Une première dans les universités francophones: les 2000 étudiants employés de l'UQAM ont ratifié hier leur première convention collective.

Le document, approuvé en assemblée générale dans une proportion de 95 %, prévoit notamment une augmentation de la masse salariale globale de 55 % sur trois ans; le budget consacré aux employés étudiants passera donc de 9 à 15 millions.
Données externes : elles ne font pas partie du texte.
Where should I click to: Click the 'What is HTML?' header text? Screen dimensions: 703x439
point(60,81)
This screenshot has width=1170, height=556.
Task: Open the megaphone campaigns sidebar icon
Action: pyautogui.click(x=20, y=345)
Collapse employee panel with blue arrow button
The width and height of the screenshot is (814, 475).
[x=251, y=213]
Pour des moniteurs à la maîtrise, cela se traduit par une augmentation de 12,34 $ à 14 $ l'heure la première année, alors qu'un correcteur au baccalauréat sera payé 75 ¢ de plus, soit 9,25 $ l'heure. «Il y aura aussi une meilleure reconnaissance des heures réellement travaillées, lorsque le nombre de copies à corriger exige davantage de temps, par exemple», illustre la présidente du Syndicat des étudiantes et étudiants employés de l'UQAM (SEtuE), Isabelle Renaud, ajoutant que les employées auront aussi droit à des congés de maternité.

Estimant que la convention collective permet un certain «rattrapage salarial», le conseiller syndical de l'Alliance de la fonction publique du Canada (à laquelle est affilié le SEtuE), Mathieu Dumont, croit que la «rémunération des étudiants employés de l'UQAM constituera à terme une référence dans les universités francophones».

L'UQAM est la première université francophone où les étudiants travailleurs sont syndiqués. Il existe un seul autre syndicat du genre au Québec, à l'université McGill, mais il ne regroupe que le personnel lié à l'enseignement. Reconnu depuis juin dernier, le SEtuE représente à la fois des correcteurs, des moniteurs, des assistants de recherche et des surveillants d'examen.